Description of the task ::
Look through the material below and copy every line containing the word "point".

Data records ::

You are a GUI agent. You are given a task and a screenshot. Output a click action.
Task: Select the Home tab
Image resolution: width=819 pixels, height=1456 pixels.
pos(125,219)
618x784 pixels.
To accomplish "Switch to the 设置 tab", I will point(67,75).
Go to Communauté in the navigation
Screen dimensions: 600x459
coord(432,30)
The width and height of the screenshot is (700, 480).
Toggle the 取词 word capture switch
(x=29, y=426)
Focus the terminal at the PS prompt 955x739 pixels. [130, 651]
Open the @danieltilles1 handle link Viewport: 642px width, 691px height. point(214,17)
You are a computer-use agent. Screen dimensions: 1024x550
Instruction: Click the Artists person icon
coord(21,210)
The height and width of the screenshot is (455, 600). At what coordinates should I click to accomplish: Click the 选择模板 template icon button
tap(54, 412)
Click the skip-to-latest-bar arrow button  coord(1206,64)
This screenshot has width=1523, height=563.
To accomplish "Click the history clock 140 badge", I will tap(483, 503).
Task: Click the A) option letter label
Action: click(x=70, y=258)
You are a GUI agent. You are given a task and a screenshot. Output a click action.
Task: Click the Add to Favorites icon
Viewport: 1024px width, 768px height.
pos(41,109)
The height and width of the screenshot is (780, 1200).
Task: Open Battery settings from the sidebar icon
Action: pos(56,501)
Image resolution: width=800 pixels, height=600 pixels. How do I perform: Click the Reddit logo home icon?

Solution for this exercise ::
To accomplish "Switch to the 设置 tab", I will point(67,75).
Open the @danieltilles1 handle link Viewport: 642px width, 691px height. point(214,17)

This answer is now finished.